Culture and Etiquette in Russia
A typical greeting for men is a firm handshake while maintaining eye contact, and women usually kiss on the cheek three times (starting with the left and alternating). Russians are very hospitable, and often make elaborate meals. It is considered an honor to be offered food or a drink, so declining such offers can be considered rude. If you are invited to a local’s house, it is polite to bring a small gift (males are usually expected to bring flowers, but do not give yellow flowers!). Russians are punctual and it is rude to arrive somewhere more than 10 or 15 minutes late. When entering a Russian home, remove your outdoor shoes, and you will often be given slippers to wear. Russians are a very demonstrative bunch, so do not be thrown off by public displays of affection or physical contact.
One of the biggest differences in Russian culture is the lack of politically-correct terminology and the prevalence of discrimination. While bigger cities have more diversity and fewer issues with discrimination and prejudice, discrimination is still an integral part of Russian society. Discrimination can often reach dangerous levels and being an “individual” in Russia is not as celebrated as it is in other countries. With that said, you can’t change who you are. Be polite and do not be tempted to physically defend yourself. Stay with a group or a trusted local if you are in a rougher area. Mentalities in Russia are changing and discrimination is not as bad as it has been, but it is still very prevalent.
Health and Safety in Russia
While Russia is generally a very safe and healthy country with relatively low crime rates, there are always things to watch out for. One of the most important things is to not drink the tap water. Even locals don’t drink the tap water, so for drinking water and brushing your teeth, use bottled water. In Russia, cars mean money and money means power, and while walking on the sidewalk is generally viewed as the safest place to walk, it can be dangerous to be a pedestrian in Russia. Drivers often drive wherever they feel like it and pedestrians do not have the right of way, so you can even be blamed for walking in front of a car even if you are on the sidewalk. Train travel is one of the most exciting things about being in a Russian city, but beware, as they are oftentimes traps for pick-pocketing and even abductions.

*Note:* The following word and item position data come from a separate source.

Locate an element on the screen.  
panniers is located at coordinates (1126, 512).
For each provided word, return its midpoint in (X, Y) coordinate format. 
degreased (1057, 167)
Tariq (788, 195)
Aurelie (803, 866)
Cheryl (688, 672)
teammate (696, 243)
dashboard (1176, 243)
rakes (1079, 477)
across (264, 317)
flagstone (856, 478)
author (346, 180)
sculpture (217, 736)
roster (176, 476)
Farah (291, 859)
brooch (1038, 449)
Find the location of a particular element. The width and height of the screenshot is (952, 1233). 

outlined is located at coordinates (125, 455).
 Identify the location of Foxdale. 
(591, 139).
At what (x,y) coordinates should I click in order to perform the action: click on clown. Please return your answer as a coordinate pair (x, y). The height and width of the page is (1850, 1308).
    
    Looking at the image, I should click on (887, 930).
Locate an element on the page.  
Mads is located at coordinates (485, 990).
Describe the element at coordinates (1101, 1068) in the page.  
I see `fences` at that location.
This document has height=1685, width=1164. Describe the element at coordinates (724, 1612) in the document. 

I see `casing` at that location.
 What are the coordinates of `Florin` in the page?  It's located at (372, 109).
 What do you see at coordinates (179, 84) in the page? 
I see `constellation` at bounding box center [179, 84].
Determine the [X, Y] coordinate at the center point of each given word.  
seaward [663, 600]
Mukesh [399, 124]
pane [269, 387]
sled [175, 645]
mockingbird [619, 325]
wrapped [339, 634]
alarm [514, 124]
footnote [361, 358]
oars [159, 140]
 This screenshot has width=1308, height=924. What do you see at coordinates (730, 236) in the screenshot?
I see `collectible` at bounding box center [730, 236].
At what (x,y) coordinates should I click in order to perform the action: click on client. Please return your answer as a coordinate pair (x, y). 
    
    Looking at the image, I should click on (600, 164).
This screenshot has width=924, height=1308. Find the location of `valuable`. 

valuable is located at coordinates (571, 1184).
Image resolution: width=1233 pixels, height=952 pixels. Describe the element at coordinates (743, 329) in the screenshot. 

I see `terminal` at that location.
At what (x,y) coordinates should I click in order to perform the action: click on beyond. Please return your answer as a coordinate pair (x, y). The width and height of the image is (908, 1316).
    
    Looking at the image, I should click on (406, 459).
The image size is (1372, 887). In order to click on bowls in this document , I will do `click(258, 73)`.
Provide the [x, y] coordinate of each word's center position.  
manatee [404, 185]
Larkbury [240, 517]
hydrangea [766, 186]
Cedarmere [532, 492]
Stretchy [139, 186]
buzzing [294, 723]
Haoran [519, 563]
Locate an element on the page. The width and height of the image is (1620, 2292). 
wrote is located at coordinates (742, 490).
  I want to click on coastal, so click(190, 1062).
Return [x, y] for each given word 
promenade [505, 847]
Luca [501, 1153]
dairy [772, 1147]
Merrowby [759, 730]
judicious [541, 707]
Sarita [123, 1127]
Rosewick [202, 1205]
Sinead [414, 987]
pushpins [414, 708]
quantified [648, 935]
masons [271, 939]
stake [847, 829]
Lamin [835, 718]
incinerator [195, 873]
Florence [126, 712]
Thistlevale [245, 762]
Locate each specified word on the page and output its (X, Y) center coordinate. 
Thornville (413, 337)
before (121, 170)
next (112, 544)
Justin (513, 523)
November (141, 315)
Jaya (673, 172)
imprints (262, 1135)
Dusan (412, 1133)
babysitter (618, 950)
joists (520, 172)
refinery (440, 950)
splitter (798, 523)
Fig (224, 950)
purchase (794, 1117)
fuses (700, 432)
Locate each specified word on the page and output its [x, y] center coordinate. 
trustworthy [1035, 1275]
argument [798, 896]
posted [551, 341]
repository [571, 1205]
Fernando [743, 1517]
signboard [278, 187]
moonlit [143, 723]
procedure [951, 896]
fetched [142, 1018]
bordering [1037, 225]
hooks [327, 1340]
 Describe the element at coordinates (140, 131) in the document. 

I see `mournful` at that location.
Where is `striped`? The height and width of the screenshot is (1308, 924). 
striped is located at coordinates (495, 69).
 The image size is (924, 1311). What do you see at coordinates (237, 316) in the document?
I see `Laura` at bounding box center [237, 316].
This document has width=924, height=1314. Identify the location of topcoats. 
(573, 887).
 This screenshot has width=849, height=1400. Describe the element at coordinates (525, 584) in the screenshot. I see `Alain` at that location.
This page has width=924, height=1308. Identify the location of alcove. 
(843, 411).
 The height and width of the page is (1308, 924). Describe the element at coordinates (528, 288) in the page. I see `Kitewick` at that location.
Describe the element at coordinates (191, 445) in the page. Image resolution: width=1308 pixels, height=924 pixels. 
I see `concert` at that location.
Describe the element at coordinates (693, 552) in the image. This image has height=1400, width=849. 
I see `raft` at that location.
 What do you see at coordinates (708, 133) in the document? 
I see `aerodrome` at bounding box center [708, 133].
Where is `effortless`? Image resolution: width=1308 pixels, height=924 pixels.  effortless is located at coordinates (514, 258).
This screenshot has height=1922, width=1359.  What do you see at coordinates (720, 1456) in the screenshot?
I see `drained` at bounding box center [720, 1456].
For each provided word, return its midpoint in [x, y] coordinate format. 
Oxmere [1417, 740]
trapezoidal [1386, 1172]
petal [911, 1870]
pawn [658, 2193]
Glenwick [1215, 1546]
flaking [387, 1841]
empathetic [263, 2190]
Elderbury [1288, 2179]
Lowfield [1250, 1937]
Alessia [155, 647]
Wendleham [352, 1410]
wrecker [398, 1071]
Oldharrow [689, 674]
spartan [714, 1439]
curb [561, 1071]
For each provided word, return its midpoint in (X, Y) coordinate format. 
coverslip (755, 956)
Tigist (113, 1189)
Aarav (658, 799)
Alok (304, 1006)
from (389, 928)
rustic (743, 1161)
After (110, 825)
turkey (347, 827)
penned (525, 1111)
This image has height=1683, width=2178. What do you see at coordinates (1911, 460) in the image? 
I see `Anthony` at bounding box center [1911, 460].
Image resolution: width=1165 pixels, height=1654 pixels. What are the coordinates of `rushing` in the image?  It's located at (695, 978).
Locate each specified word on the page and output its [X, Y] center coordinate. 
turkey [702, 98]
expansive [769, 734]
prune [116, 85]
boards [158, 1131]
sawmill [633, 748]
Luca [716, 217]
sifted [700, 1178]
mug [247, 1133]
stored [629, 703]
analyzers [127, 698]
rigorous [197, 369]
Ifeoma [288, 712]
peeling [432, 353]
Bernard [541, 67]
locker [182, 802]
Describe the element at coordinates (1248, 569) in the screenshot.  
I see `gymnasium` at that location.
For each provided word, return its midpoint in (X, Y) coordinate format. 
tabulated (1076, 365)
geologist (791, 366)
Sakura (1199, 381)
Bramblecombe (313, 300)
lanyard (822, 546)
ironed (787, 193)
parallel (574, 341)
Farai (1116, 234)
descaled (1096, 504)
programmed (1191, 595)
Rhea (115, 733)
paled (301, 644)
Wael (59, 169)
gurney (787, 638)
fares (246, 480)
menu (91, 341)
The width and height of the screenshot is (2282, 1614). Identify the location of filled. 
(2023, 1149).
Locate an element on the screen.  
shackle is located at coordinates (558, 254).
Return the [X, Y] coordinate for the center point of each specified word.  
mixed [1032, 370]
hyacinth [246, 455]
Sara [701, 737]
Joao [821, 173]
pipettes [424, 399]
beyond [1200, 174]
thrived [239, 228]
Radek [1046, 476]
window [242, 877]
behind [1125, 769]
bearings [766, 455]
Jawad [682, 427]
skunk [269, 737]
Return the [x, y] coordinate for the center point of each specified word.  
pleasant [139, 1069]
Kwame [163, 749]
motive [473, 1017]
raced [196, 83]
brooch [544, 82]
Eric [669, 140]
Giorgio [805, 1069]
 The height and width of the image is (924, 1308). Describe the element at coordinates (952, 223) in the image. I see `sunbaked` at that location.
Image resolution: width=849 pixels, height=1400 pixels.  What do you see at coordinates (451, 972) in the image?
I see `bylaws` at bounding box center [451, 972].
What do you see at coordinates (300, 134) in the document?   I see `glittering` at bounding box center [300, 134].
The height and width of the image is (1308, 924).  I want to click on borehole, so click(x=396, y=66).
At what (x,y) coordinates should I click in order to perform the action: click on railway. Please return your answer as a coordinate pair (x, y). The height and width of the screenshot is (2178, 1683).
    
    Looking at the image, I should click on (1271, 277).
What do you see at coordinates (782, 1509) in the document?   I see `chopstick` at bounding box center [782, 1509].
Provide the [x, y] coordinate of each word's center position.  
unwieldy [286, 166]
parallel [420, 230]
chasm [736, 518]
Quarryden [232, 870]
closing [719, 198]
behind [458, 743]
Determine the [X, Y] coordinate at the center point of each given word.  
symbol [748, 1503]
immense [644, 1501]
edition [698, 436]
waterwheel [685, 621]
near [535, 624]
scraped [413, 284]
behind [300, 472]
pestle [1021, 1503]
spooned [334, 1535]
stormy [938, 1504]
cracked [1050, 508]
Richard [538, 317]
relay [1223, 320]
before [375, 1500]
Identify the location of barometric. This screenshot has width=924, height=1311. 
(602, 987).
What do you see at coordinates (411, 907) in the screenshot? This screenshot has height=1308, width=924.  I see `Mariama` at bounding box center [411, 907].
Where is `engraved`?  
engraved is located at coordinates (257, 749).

Stay aware and with other people while using the train system. It may be inconvenient, but it is generally smart to keep your passport on you at all times. Keep it hidden in a safe location on your person (in a money belt or a special wallet), but it is wise to have it on you, as police will often use not having your passport on you as an excuse to arrest you if you get caught in a sticky situation. Lastly, avoid using Russian hospitals. Sometimes it is unavoidable, but try to avoid putting yourself in risky situations. Russian hospitals barely meet hygiene standards and oftentimes don’t have modern equipment or even constant electricity.